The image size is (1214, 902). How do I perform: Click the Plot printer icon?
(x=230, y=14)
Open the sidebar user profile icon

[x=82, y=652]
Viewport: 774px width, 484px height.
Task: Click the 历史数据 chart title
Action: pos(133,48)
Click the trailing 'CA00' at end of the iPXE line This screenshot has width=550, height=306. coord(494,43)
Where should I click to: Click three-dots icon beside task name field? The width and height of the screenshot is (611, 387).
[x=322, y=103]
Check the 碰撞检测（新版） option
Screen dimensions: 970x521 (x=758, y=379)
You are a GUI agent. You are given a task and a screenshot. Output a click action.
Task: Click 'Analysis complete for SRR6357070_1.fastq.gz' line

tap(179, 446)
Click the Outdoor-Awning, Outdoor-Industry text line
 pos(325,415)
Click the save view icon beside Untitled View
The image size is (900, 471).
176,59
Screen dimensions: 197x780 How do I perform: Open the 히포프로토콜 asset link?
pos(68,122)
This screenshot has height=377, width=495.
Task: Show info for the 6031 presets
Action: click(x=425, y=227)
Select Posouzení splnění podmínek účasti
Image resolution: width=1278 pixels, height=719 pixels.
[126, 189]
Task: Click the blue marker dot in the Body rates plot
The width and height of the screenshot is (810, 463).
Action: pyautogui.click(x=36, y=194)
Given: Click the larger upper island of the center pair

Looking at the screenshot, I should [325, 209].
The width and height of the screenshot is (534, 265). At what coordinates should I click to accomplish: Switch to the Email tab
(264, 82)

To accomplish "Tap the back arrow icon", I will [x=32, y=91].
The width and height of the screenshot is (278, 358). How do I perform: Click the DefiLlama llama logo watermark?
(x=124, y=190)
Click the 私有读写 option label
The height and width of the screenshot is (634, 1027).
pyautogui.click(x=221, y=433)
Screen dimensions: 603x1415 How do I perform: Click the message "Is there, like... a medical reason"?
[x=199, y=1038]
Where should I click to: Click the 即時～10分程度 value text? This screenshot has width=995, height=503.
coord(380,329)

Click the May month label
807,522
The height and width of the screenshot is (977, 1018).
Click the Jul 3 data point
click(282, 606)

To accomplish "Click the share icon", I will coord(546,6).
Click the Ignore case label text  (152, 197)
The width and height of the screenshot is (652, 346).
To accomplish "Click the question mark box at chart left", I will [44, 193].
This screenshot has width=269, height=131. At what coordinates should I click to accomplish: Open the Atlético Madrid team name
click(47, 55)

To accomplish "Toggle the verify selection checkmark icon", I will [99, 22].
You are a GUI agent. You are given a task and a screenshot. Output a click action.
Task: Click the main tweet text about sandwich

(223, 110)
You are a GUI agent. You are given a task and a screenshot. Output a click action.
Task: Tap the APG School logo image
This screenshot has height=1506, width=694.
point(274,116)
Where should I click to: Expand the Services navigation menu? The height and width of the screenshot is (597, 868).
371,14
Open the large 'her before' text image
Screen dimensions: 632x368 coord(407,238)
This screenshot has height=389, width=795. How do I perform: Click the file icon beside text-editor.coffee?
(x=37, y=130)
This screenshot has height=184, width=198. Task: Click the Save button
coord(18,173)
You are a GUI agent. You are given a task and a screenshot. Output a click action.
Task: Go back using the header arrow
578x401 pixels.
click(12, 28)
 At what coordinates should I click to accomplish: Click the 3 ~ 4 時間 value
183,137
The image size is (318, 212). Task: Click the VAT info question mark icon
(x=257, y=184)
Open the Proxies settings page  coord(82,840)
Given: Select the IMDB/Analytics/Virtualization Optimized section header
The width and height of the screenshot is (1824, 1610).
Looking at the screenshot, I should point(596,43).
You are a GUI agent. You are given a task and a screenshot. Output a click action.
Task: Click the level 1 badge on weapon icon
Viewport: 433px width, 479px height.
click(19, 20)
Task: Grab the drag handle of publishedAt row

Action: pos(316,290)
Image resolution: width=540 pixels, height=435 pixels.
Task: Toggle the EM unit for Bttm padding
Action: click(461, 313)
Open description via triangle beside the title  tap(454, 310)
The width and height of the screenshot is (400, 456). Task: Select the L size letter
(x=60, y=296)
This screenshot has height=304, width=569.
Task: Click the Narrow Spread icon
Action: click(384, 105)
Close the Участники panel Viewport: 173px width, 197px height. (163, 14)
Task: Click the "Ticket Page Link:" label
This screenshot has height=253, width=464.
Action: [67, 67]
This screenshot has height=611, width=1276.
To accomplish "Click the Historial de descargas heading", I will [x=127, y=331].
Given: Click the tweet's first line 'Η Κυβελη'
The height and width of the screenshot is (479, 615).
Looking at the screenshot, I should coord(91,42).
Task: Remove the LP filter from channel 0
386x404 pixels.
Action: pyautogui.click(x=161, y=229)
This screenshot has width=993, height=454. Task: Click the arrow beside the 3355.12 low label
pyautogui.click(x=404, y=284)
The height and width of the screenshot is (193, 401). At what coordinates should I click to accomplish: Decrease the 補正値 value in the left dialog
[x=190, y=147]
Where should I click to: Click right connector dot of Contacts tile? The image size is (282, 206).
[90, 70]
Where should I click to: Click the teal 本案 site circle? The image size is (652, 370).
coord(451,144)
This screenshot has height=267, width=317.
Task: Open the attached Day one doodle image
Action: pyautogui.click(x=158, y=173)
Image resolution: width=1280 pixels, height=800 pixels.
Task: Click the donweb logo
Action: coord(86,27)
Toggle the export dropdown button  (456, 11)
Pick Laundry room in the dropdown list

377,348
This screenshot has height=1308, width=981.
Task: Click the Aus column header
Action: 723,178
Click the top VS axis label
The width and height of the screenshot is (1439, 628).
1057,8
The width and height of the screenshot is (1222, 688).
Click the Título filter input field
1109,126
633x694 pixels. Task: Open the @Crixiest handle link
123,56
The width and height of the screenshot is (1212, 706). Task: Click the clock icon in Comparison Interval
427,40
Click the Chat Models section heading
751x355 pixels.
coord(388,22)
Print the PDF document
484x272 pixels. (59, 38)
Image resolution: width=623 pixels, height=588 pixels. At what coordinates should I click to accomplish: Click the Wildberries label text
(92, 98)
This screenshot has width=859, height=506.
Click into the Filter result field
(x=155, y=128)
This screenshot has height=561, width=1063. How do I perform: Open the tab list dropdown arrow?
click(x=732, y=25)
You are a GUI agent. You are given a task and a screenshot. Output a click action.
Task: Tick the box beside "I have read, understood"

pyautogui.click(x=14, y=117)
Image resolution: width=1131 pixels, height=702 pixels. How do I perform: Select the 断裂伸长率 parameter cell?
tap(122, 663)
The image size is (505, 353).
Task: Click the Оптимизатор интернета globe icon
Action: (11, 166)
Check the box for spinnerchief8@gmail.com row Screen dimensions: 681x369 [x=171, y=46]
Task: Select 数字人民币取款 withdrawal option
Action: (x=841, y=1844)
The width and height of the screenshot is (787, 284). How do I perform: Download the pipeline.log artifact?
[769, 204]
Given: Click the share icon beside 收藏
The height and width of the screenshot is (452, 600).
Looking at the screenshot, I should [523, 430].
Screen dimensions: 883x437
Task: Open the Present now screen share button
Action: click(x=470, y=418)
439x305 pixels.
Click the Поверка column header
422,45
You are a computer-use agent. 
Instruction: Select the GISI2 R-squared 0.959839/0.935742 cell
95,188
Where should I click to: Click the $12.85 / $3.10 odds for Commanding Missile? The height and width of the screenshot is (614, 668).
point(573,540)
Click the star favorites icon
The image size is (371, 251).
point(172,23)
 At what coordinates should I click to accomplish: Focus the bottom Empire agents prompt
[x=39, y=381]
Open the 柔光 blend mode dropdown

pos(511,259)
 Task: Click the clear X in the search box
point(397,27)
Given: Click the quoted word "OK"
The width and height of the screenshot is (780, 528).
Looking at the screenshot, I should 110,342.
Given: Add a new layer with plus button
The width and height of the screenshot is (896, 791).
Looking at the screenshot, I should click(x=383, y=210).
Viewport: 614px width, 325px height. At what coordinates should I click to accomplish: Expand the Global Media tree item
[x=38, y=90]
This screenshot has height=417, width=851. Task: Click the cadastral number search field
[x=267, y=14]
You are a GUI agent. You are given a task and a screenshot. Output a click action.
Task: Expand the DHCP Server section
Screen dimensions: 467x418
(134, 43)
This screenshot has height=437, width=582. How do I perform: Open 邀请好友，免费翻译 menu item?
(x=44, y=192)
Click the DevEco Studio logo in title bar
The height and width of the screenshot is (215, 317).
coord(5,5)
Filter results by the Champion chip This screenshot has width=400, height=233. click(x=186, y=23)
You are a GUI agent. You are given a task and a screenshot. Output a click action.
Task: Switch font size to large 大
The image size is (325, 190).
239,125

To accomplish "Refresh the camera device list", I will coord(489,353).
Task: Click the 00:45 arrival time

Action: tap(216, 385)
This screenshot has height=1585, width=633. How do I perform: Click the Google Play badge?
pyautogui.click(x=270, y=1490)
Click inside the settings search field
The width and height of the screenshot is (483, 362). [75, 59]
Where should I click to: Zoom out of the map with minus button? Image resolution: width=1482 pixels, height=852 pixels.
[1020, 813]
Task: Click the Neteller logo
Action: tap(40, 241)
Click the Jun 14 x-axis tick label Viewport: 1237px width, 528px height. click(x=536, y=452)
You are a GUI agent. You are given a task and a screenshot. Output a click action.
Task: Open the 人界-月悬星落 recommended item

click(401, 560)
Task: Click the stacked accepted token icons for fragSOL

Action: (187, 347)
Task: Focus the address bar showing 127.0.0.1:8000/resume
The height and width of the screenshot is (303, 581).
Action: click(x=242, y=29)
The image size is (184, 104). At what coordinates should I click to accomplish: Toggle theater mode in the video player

▶ What the exercise asks: Go over the entries above and say how many lines hold the string "axis", with no other text.

▶ Solution to this problem: 2